> [Passage provided]:
::::
The scenarios composed by Borremans in his pictures, which are frequently small-format and intimate, hark back to positions and genres from art history as well as to the pictorial languages of photography, theater, or cinema. They are teeming with contrary references and allusions that offer the viewer a multitude of possible interpretations while avoiding any manner of consolidation into a coherent whole. Realism and the fantastic the transient and the manifest, irony and disturbance are all closely interwoven within his visual worlds while simultaneously precluding one another.
In his works, Borremans traces the contradictions and conflicts of human existence: between self-assertion and dissolution, the individual and the collective, desire and angst, control and loss, the moral and the abysmal. Being shown are illusions of identity, freedom, and the controllability of the world, which the artist presents to us with its wealth of instability.
::::
> [Source material]:
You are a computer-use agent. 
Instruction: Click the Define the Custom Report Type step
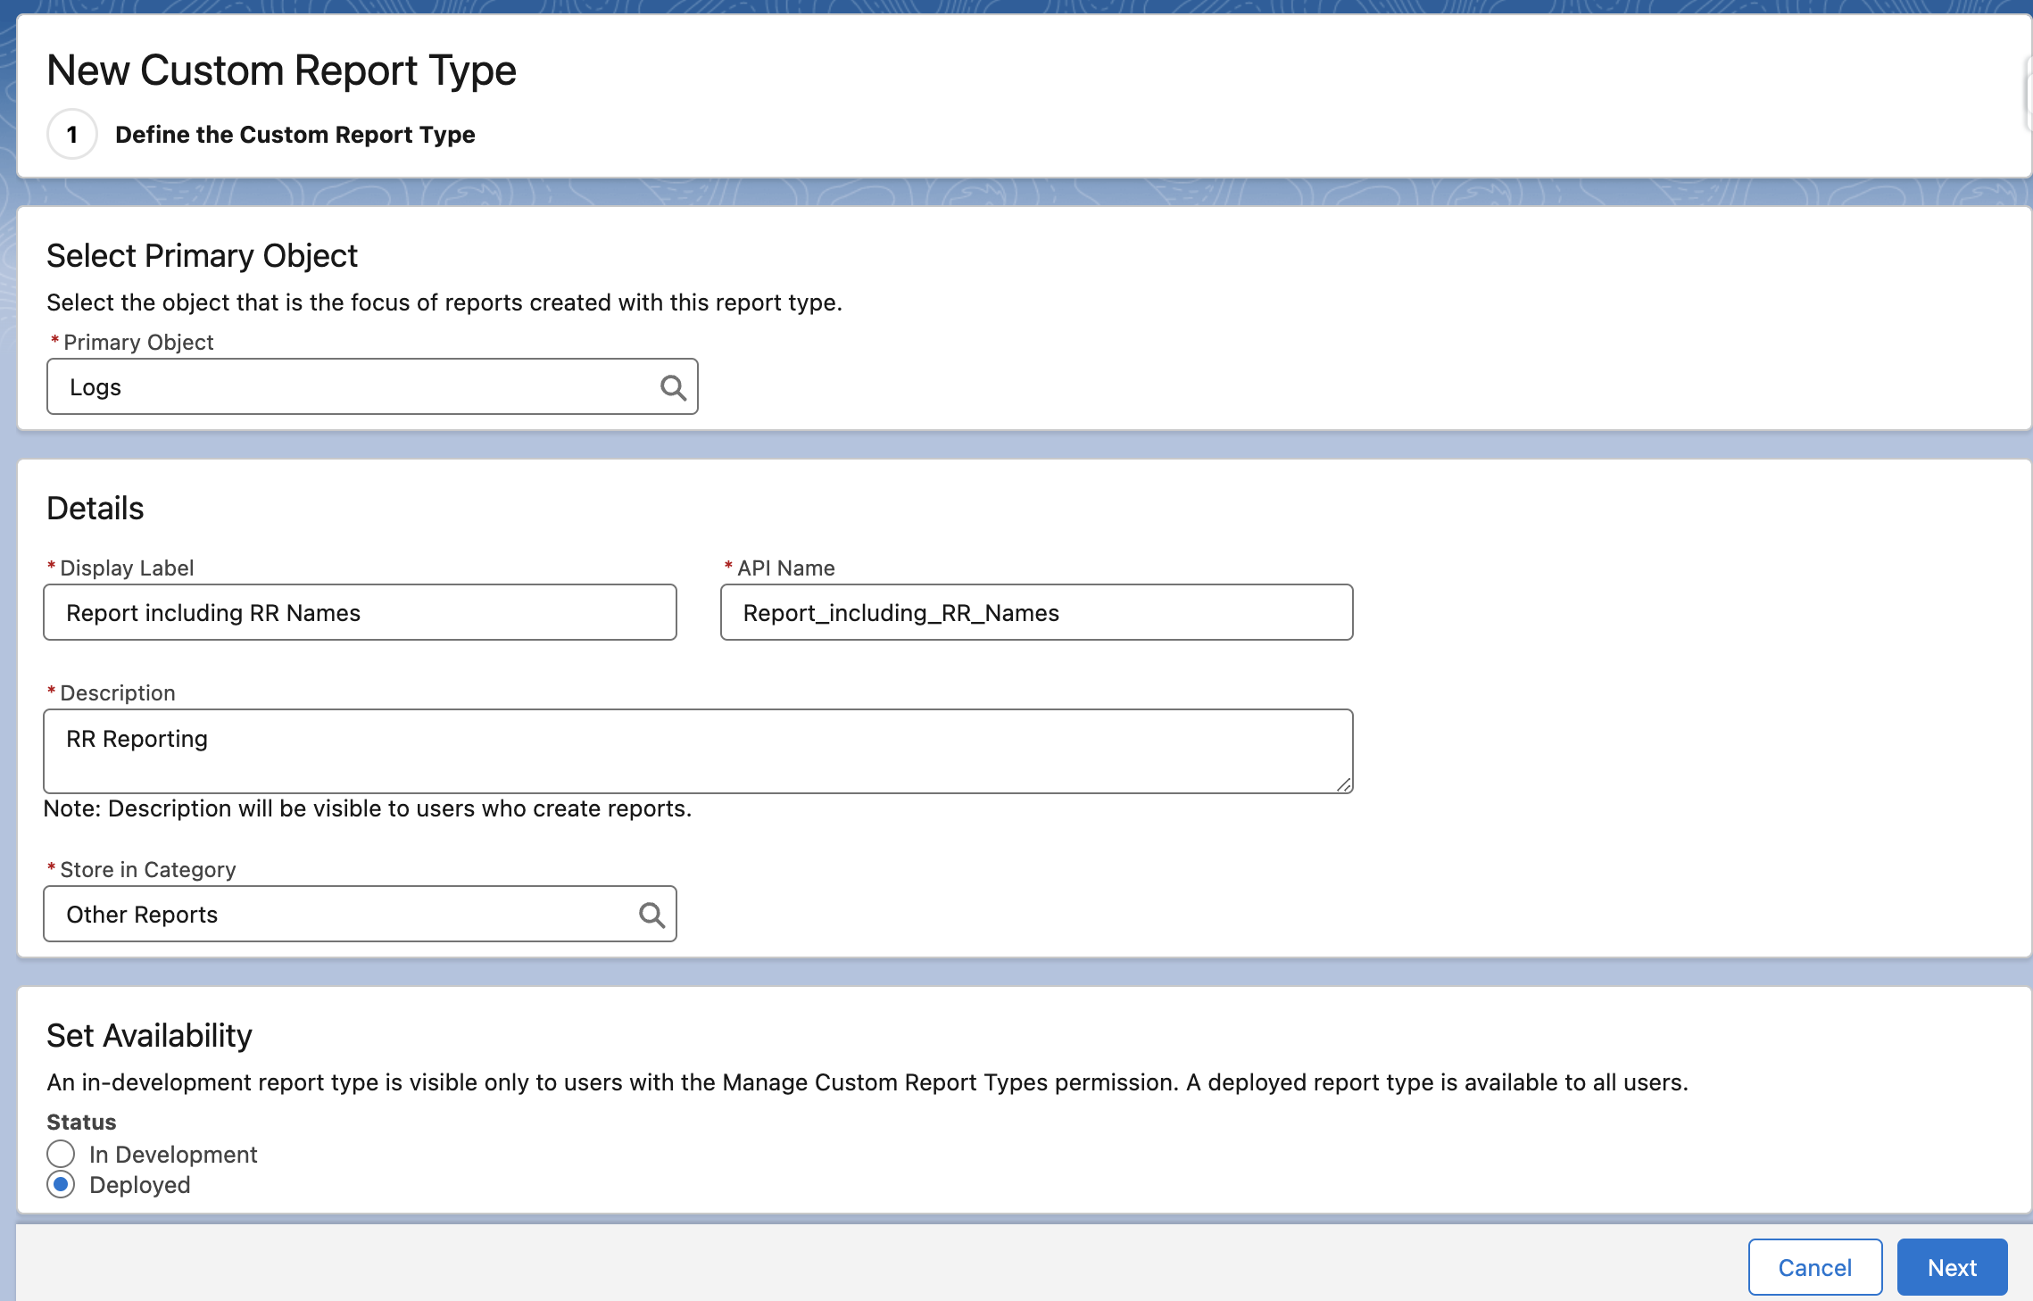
::::
> [Written exercise]: Edit the passage on Borremans's pictures: write out the part that opens with the words containing "In his works, Borremans" and closes with "wealth of instability.", putting "dread" in place of "angst". The listing comes from a different source than the passage.

> [Output]:
In his works, Borremans traces the contradictions and conflicts of human existence: between self-assertion and dissolution, the individual and the collective, desire and dread, control and loss, the moral and the abysmal. Being shown are illusions of identity, freedom, and the controllability of the world, which the artist presents to us with its wealth of instability.